The facility has been a hive of activity the last few months, as the company revamped its catalog for the holidays, part of a larger brand refresh. Nearly every aspect of the business happens here, from designing the lines to storing inventory in gigantic warehouses. In one basement, photographers are shooting product images for the website. In another section, designers play with denim, using a bank of washing machines filled with rocks and pebbles in a quest to achieve the perfect fade. In another building, a full-sized mock store is being adjusted, altered, and tested to determine the right way to merchandise the latest collection.

The models in the new catalog were actually photographed in Maine, but pretty much every other aspect of the company is dictated and controlled from this idyllic-looking campus in New Albany, a suburb of Columbus, Ohio. Why, of all the cities across the country, would a multinational fashion brand set down roots in the Rust Belt, in a town best known for Buckeyes football? A second-tier city in the Midwest can seem like a surprising choice until you examine just how deep Columbus’s retail influence runs.

“We’re the middleman behind the industry,” says Kenny McDonald, president and CEO of Columbus 2020, the regional economic development agency. “For everything you need to do well in retail, there are people here who can do that. There’s a big Columbus footprint out there.”

Some of the country’s biggest brands are hometown companies: the Limited empire, now known as L Brands, which currently includes Bath & Body Works, Victoria’s Secret, and Henri Bendel (and used to include Abercrombie & Fitch and Express), as well as other mall giants like DSW. But it took a much-publicized 2012 study that noted the city and its surrounding area employed the third most fashion designers in the country (518), behind perennial powerhouses New York (6,825) and Los Angeles (3,641), to really get the city on the national radar.

“A great portion of what you see in a mall or shopping center in the United States was designed or based off of ideas that came from Columbus.”

A series of surprised articles followed in its wake. Drummond, the Abercrombie PR head, captures the national impression of the city’s fashion scene when discussing her move to the city nearly two years ago: “I didn’t think anything of it, because I didn’t know anything about it. When people found out about the move, they asked me, ‘Why?’”

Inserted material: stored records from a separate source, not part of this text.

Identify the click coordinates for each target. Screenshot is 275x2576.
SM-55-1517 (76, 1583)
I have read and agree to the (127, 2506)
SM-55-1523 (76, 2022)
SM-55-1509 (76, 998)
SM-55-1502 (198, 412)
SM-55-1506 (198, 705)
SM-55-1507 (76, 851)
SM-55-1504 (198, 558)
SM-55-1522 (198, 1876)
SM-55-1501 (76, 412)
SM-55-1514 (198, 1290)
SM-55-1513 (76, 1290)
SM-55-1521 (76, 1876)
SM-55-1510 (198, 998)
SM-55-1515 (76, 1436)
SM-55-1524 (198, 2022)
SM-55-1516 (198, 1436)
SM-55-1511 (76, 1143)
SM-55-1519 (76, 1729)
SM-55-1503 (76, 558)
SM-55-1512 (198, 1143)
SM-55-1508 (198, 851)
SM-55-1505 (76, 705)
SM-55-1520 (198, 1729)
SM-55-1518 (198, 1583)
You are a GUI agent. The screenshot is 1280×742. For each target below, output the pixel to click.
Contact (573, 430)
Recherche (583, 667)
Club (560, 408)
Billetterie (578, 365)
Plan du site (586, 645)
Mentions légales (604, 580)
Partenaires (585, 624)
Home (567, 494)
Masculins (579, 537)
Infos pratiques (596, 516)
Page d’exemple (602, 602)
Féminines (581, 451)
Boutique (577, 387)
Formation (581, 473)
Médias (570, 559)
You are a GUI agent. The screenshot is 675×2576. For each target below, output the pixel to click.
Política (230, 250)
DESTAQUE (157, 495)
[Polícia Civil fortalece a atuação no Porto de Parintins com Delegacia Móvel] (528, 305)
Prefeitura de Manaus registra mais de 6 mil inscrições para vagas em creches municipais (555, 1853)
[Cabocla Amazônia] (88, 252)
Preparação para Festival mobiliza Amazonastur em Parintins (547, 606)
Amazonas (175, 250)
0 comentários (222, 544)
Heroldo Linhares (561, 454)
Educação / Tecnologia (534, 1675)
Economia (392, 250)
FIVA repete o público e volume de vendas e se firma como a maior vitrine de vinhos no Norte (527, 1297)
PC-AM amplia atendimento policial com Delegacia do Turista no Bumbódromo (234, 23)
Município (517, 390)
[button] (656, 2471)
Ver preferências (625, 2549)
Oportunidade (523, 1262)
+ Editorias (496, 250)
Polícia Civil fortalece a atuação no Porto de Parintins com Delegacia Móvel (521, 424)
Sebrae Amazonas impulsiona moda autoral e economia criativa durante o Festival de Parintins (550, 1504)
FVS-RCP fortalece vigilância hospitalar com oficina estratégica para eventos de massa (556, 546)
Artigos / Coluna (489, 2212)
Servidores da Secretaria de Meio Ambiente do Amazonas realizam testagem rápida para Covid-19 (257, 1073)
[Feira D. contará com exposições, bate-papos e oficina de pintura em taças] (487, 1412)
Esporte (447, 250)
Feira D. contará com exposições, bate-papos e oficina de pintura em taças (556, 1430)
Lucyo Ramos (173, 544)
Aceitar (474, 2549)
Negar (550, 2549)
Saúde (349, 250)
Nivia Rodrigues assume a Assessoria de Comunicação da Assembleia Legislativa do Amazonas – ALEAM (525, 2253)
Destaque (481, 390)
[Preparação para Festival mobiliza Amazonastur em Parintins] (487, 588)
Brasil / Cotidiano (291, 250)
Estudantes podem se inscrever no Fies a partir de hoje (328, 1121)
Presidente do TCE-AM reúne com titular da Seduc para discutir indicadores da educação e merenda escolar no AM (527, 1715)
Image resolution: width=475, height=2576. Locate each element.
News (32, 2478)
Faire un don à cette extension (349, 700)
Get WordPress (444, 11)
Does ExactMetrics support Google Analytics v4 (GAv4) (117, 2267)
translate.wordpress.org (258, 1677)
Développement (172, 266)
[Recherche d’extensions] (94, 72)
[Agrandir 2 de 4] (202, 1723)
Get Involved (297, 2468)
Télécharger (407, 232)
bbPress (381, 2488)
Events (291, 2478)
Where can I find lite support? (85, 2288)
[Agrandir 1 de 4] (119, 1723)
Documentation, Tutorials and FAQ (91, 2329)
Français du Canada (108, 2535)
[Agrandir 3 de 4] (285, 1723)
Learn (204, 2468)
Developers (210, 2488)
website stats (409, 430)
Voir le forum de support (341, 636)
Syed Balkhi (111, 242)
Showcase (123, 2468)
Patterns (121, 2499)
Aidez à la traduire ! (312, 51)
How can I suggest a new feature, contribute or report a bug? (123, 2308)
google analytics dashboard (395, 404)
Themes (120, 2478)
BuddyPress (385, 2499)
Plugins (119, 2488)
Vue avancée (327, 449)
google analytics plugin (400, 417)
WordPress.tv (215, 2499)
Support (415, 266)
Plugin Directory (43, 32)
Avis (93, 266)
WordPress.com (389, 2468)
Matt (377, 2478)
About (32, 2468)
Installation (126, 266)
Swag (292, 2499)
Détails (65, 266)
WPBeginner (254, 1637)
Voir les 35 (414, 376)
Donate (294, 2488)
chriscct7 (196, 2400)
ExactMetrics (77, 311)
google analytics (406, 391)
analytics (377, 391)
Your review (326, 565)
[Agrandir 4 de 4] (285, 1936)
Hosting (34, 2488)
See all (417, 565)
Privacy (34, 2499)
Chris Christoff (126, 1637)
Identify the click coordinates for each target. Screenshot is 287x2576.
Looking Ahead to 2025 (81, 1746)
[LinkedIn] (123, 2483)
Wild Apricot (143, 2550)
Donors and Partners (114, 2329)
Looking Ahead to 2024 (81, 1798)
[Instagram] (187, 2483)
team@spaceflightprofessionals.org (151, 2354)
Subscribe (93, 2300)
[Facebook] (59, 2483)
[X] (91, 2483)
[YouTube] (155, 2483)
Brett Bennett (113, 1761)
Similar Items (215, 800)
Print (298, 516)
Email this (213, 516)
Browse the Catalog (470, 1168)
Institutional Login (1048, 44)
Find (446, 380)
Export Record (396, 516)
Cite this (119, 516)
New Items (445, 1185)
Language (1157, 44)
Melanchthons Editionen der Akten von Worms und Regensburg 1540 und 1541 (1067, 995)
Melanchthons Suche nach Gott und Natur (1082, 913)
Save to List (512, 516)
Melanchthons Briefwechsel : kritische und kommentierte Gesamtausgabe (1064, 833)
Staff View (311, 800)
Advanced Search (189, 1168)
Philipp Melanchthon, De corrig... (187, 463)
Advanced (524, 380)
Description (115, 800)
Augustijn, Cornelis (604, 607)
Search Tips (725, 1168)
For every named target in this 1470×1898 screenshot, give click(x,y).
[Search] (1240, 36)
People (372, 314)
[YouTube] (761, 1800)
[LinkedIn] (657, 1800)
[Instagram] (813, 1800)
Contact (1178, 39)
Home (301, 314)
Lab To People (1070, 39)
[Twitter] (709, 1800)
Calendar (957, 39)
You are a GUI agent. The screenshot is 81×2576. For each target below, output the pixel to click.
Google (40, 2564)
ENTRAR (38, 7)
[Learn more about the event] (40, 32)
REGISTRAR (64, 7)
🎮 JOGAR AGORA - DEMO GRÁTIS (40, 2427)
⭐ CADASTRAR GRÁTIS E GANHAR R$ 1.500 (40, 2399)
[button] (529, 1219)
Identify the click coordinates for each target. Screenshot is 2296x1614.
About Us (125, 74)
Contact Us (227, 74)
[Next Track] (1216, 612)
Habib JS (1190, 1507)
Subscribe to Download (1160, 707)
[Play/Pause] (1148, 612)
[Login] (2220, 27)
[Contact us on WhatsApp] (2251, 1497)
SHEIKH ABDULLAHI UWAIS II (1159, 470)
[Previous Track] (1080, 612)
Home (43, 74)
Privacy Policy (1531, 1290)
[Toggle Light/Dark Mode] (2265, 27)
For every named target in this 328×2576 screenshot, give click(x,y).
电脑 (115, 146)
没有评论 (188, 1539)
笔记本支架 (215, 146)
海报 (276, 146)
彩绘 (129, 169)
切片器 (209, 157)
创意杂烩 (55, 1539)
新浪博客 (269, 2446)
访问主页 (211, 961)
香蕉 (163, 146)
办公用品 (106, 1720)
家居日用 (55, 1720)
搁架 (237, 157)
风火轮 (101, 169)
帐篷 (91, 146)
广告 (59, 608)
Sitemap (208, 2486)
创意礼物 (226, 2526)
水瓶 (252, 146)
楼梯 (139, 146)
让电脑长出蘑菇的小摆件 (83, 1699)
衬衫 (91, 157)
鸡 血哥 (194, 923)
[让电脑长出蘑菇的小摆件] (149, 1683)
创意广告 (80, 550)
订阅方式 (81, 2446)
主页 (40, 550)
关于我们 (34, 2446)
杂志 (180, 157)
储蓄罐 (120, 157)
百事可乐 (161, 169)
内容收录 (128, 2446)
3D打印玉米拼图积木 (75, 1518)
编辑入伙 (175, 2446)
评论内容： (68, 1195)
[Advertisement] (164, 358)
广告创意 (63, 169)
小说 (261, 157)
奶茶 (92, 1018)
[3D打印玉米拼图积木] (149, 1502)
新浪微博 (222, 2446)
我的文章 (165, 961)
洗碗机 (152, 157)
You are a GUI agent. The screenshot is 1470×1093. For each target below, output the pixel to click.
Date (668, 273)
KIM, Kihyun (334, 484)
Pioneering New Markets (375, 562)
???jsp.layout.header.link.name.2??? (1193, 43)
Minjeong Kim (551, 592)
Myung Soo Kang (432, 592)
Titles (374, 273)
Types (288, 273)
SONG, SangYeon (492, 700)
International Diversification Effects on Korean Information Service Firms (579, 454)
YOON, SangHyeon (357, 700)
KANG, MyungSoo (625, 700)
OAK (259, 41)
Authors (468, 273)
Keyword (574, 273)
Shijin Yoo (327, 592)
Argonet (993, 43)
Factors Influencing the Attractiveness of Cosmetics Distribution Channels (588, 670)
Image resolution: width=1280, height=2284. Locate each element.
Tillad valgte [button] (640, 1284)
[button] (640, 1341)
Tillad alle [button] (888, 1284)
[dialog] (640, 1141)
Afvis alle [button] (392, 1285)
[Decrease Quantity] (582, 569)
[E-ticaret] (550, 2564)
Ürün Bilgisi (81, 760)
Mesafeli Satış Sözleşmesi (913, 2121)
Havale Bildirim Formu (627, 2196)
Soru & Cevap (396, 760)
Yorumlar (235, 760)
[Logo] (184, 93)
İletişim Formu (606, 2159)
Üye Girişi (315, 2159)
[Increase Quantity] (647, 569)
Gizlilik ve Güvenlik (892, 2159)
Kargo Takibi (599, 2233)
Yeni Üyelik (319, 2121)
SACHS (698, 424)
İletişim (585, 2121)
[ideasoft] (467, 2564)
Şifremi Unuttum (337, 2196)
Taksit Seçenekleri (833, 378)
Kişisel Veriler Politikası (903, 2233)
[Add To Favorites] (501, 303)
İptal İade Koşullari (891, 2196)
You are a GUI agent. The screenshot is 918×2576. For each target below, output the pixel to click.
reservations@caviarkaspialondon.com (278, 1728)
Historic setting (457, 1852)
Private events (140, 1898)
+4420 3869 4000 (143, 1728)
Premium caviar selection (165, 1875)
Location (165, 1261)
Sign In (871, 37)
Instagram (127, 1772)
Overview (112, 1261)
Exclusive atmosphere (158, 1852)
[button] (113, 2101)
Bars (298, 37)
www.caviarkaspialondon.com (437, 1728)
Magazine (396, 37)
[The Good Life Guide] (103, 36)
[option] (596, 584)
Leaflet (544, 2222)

As Drummond and many others discovered, big brands attract lots of talent, one of many factors behind the city’s recent resurgence. “It doesn’t feel like the Midwest,” she says, and like many locals, she gushes about the dining scene, boutiques, and cultural attractions that have blossomed in neighborhoods like the Short North.

The city also happens to be a leader in transportation, market testing, and retail design, guiding the logistics and look of countless stores. The modern American shopping experience owes a lot to a city that has been derisively nicknamed Cow Town, USA.

“A great portion of what you see in a mall or shopping center in the United States was designed or based off of ideas that came from Columbus,” says Aaron Spiess, executive vice president of Big Red Rooster, a local retail design firm. “Folks don’t even know retail design is an industry, and consumers don’t see our names. But we have a big reach.”

Columbus has a history of being underestimated and overlooked. It’s a bit insulting for a city of more than 800,000 people — more than double that of Cleveland or Cincinnati — to almost always include the state name in any reference, as if the speaker may be thinking of a different Columbus, not the 15th biggest city in the country.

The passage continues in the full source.